A woman living near Fifty-seventh and Dearborn streets caught hold of one of the gang who had a pistol in his hand. A plain-clothes policeman appeared, and she called upon him to arrest the gangster who, she said, had shot Harris. The detective merely asked how she was able to pick out the man who had fired the shot. Apparently he ignored the fact that the man held a revolver in his hand, nor does it appear that he even looked to see whether it had been recently discharged.

A Mrs. T——, who lived above the saloon at the northwest corner of State and Fifty-seventh streets, had witnessed the assault on Harris from her back porch. When other plain-clothes men came upon the scene, she told them that the gang had hidden under the viaduct on Fifty-seventh Street west of Dearborn, but there were no arrests and apparently no attempts to make any.

Earlier the same evening, an altercation had taken place between a number of white boys from sixteen to twenty years of age and Thomas Johnson, a Negro who, with a Mrs. Moss, conducted a store next to a saloon at State and Fifty-seventh streets. The boys had been loafing outside the door and using foul language. Johnson remonstrated with them and finally got a stick and started after them. A number of other Negroes aided in driving off the boys, who, as they left, threatened to "get a gang and come back and get you." It is thought that this was the gang that killed Harris.

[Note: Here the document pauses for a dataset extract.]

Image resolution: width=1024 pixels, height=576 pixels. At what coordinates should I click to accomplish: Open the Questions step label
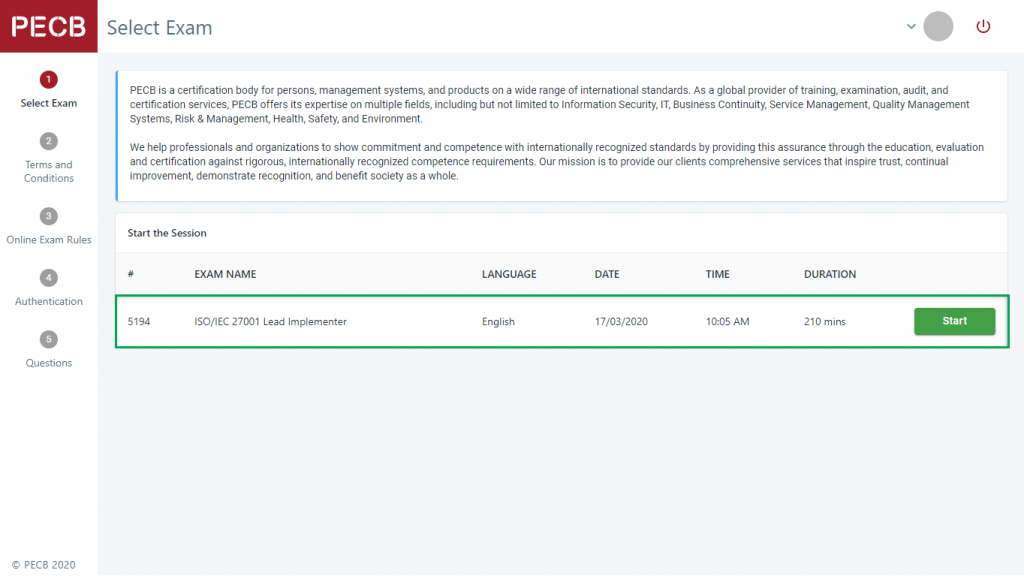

Joseph Robinson, the other Negro killed that same night, had lived at 514 West Fifty-fourth Place. He was forty-seven years of age, a laborer for the Union Coal Company, and had a wife and six children, the oldest seventeen years of age. He was attacked by a gang at Fifty-fifth Street and Princeton Avenue, apparently without provocation, and received knife wounds in the back and left leg. He died from shock and hemorrhages on June 23.

A man named Morden, who lived at 5713 Drexel Avenue, testified at the Robinson inquest that he had met a gang of from fifteen to thirty men at Fifty-fifth Street and Shields Avenue about a block from Princeton Avenue. He said the gang was walking rapidly east and divided to pass him. He was not far away when Robinson was attacked. The Negro had evidently been coming in the opposite direction, west on Fifty-fifth Street (Garfield Boulevard) and the assault began the instant he met the gang. Morden heard a shot fired and saw Robinson stagger across the street to a candy store. He saw several men rush forward and help Robinson in the door as the gang scattered. Morden declared that several of the gang carried clubs, and that he saw several of these during the assault.

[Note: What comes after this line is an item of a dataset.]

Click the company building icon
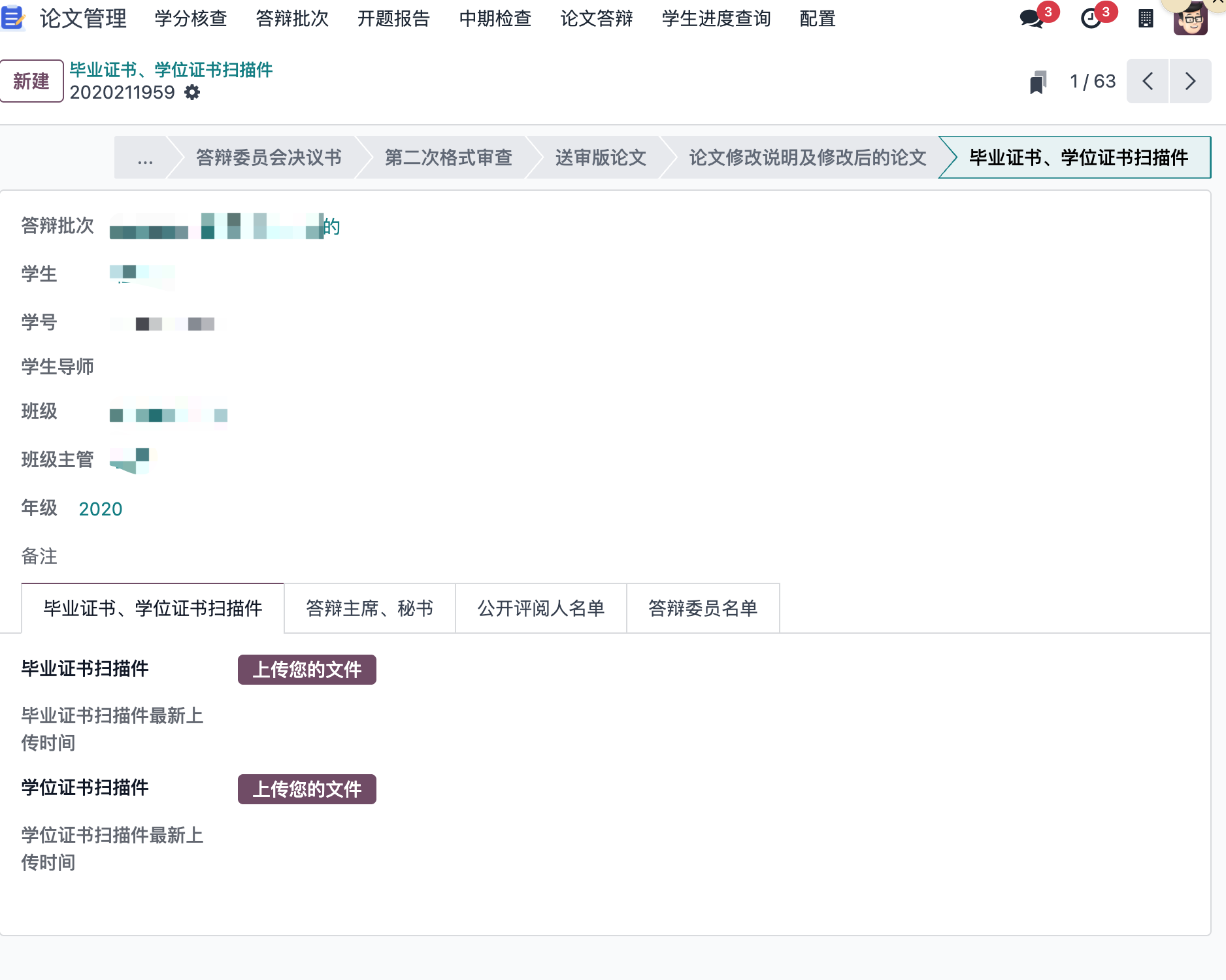 (x=1146, y=18)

Nicholas Gianakas, who conducted the candy store at 5458 Princeton Avenue, into which the wounded man had run, testified that he heard the shot and saw people outside running in all directions. He saw Robinson coming in the door with blood running off him. Presently Robinson got up and went outside to sit on the curb. Gianakas called up the police station for an ambulance. He saw no weapons in the hands of any of the crowd outside and recognized none of them. He heard people saying that a mob had come from "the Yards."

Peter Paul Byrne, a patrolman, testified that he had been called from his beat at Fifty-fifth and State streets by a man in an automobile, who drove him to the candy store. There he also telephoned for an ambulance, then went out and rounded up "some kids" on suspicion. There was a big crowd around, he said, men, women, and children.

One man testified at the inquest that an acquaintance spoke of having seen a Greek run out of the candy store and hit Robinson on the head with a hammer or hatchet. But this acquaintance, when called to testify, denied the story.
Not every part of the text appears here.